Solved – Poisson regression assumptions and how to test them in R

count-datapoisson-regressionrzero inflation

I would like to test in what regression fits my data best. My dependent variable is a count, and has a lot of zeros.

And I would need some help to determine what model and family to use (poisson or quasipoisson, or zero-inflated poisson regression), and how to test the assumptions.

  1. Poisson Regression: as far as I understand, the strong assumption is that dependent variable mean = variance. How do you test this? How close together do they have to be? Are unconditional or conditional mean and variance used for this? What do I do if this assumption does not hold?
  2. I read that if variance is greater than mean we have overdispersion, and a potential way to deal with this is including more independent variables, or family=quasipoisson. Does this distribution have any other requirements or assumptions? What test do I use to see whether (1) or (2) fits better – simply anova(m1,m2)?
  3. I also read that negative-binomial distribution can be used when overdispersion appears. How do I do this in R? What is the difference to quasipoisson?
  4. Zero-inflated Poisson Regression: I read that using the vuong test checks what models fits better.

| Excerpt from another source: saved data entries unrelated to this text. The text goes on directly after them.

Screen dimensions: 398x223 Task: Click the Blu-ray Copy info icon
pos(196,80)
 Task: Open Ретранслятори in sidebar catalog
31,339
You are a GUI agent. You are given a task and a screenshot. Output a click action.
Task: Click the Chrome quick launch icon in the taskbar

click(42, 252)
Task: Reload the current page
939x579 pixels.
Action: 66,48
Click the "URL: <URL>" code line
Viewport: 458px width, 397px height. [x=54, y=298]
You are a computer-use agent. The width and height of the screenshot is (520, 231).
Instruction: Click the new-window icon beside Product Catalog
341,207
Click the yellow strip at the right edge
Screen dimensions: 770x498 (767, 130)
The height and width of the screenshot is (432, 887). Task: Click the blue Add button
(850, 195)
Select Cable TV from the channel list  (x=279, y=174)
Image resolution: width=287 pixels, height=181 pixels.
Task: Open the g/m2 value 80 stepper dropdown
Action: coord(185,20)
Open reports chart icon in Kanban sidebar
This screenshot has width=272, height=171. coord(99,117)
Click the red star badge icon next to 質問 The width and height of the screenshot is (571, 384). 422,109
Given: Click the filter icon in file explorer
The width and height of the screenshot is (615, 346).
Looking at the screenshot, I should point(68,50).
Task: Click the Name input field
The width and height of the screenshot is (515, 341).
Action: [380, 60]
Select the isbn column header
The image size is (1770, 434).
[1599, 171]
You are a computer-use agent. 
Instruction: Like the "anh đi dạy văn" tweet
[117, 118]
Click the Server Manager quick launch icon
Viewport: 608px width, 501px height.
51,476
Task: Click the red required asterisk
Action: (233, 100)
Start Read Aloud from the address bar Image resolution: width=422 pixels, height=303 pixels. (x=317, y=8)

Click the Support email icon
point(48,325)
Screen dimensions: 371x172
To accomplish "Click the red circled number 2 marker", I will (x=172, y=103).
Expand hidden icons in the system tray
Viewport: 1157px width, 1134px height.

    > vuong (model.poisson, model.zero.poisson)

    Is that correct? What assumptions does a zero-inflated regression have?

  5. UCLA's Academic Technology Services, Statistical Consulting Group has a section about zero-inflated Poisson Regressions, and test the zeroinflated model (a) against the standard poisson model (b):

    > m.a <- zeroinfl(count ~ child + camper | persons, data = zinb)
    > m.b <- glm(count ~ child + camper, family = poisson, data = zinb)
    > vuong(m.a, m.b)

I don't understand what the | persons part of the first model does, and why you can compare these models. I had expected the regression to be the same and just use a different family.

Best Answer

1) Calculate the mean and the sample variance. $\frac{\bar{X}}{S^2}$ should be $\mathrm{F}(1,n-1)$ distributed, where $n$ is the size of the sample and the process is truly Poisson - since they are independent estimates of the same variance.

Note that this test ignores the covariates - so probably not the best way to check over-dispersion in that situation.

Note also that this test is probably weak against the zero-inflated hypothesis.

3) negative binomial in R: use glm.nb from the MASS package, or use the zeroinfl function from the pscl package using the negative binomial link.

4) zip (zero-inflated Poisson) is a mixture model. You have a binary outcome, according to which a subject belongs to group A (where a 0 is certain) or to group B (where counts are Poisson or neg binomial distributed). An observed 0 is due to subjects from group A + subjects from group B who just happened to be lucky. Both aspects of the model can depend on covariates: group membership is modeled like a logistic (log odds is linear in the covariates) and the Poisson part is modeled in the usual way: log mean is linear in the covariates. So you need the usual assumptions for a logistic (for the certain 0 part) and the usual assumptions for a Poisson. In other words, a zip model will not cure your overdispersion problems - it only cures a big gomp of zeroes.

5) not sure what the data set is and couldn't find the reference. zeroinfl needs a model for both the poisson part and the binary (certain 0 or not) part. The certain 0 part goes second. So m.a is saying that whether the person is a certain 0 or not depends on "persons" - and assuming the subject is not a certain 0, count is a function of camper and child. In other words log(mean) is a linear function of camper and child for those subjects not requiring a 0 count.

m.b is just a general linear model of count in terms of camper and child - both assumed to be fixed effects. The link function is Poisson.